Wie aber macht man das in Elternzeit, 2 kleinen Kindern und einem kleinen Job (der natürlich genau dann Anwesenheit erfordert, wenn das Blockseminar losgeht?) Vielleicht für alle, die sich eine ähnliche Frage stellen. 

Ich hatte mich schon relativ früh ganz bewusst für das tägliche Pendeln entschieden, bin also nicht vor Ort geblieben. Der Gedanke war, rechtzeitig zu Hause zu sein um noch ein bisschen Familienzeit einzurichten. Göttingen ist 250 km weit weg und bedarf auf dem Hin- und Rückweg leider genau 6 Zügen - klingt erstmal abturnend und sehr unsicher, war es aber im Endeffekt gar nicht. 

Zunächst mal musste folgendes abgeklärt werden:
- Mein Mann musste Urlaub nehmen. Zum Glück waren das nur 3 Tage, weil 2 Tage ja über das Wochenende gingen. Damit war die Kinderbetreuung geregelt. Wenn er keinen Urlaub bekommen hätte? Das wäre schon kniffeliger geworden, weil wir auf kein Großelternpaar zurückgreifen können. Es gibt aber bei meinem Mann an der Arbeitsstelle eine Betriebskita, die auch externe Kinder betreut, wenn es sich um solche Notfälle handelt. 
- Für die Redaktionssitzung am Arbeitsplatz, zu der ich hätte erscheinen müssen, konnte ich jemand anderes schicken, der dann für mich entsprechende Artikel-Ideen aufschrieb/an Land fischte. Das war abgeklärt und gar kein Problem. 
- Wie will man die Reise antreten? Für mich ist Zug immer noch das effizienteste Mittel. 

Der Reiseweg sah so aus:
- Der Wecker klingelt um 4:30 - das heißt: Schlafen gehen um spätestens 9. 
- Mit dem Bus um 5:40 zum Bahnhof fahren (am letzten Tag, dem Sonntag, musste ich da allerdings hinlaufen) 
- Um 6:10 fährt der erste Zug nach Hamm
- Um 6:40 der zweite Zug nach Hannover
- Um 8:35 der dritte nach Göttingen, wo er um 9:10 eintrifft
- Um 9:30 startete das Seminar 
- Um 16:40 musste ich wieder den Zug nach Hannover nehmen 
- Dort um 17:16 in den zweiten Zug umsteigen. Um 18:50 traf dieser in Hamm ein. An dieser Stelle wurde es stets kniffelig, weil da nur 4 Minuten Umstiegszeit waren. 
- Um 18:54 fuhr der letzte Zug nach Münster und kam dort um 19:22 an. Mit dem Bus ging es wieder nach Hause. 

Das klingt stressiger, als es ist. Eigentlich war ich nur 1-2 mal in einer Situation, bei der es echt knapp zu werden schien, aber es reichte immer. Ich fand es interessanterweise gar nicht schlimm, so viel Zug zu fahren und dauernd zu wechseln - eher mal ganz interessant. Es ist echt mal eine andere Erfahrung, zu reisen und verschiedene Leute dabei zu beobachten.

▬▬▬▬▬▬▬▬▬▬

Aufgabenblock:
#1 Übersetzen Sie den Satz „Für mich ist Zug immer noch das effizienteste Mittel.“ aus dem Text über das Pendeln nach Göttingen ins Englische.
#2 Geben Sie aus dem Text über das Pendeln nach Göttingen den Abschnitt wieder, der mit den Worten „- Für die Redaktionssitzung“ beginnt und mit „gar kein Problem.“ endet, und tauschen Sie dabei „Redaktionssitzung“ gegen „Teambesprechung“ aus.
#3 Wie weit ist Göttingen laut dem Text über das Pendeln nach Göttingen entfernt?
Die Zeilen unten haben mit dem Text nichts zu tun.

Datenabschnitt:
▬▬▬▬▬▬▬▬▬▬

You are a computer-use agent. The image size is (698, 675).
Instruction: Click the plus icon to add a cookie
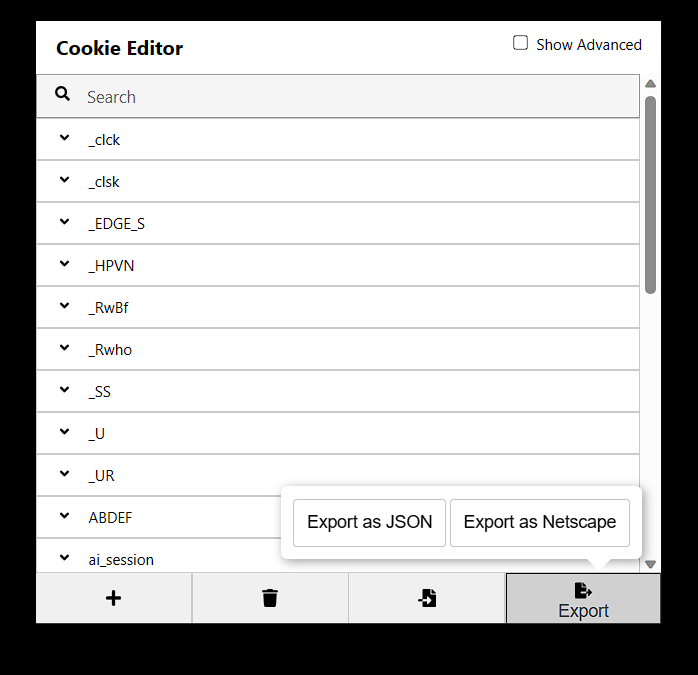(x=114, y=598)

▬▬▬▬▬▬▬▬▬▬

Ergebnisse:
#1 For me, the train is still the most efficient means of transport.

#2
- Für die Teambesprechung am Arbeitsplatz, zu der ich hätte erscheinen müssen, konnte ich jemand anderes schicken, der dann für mich entsprechende Artikel-Ideen aufschrieb/an Land fischte. Das war abgeklärt und gar kein Problem.

#3 250 km.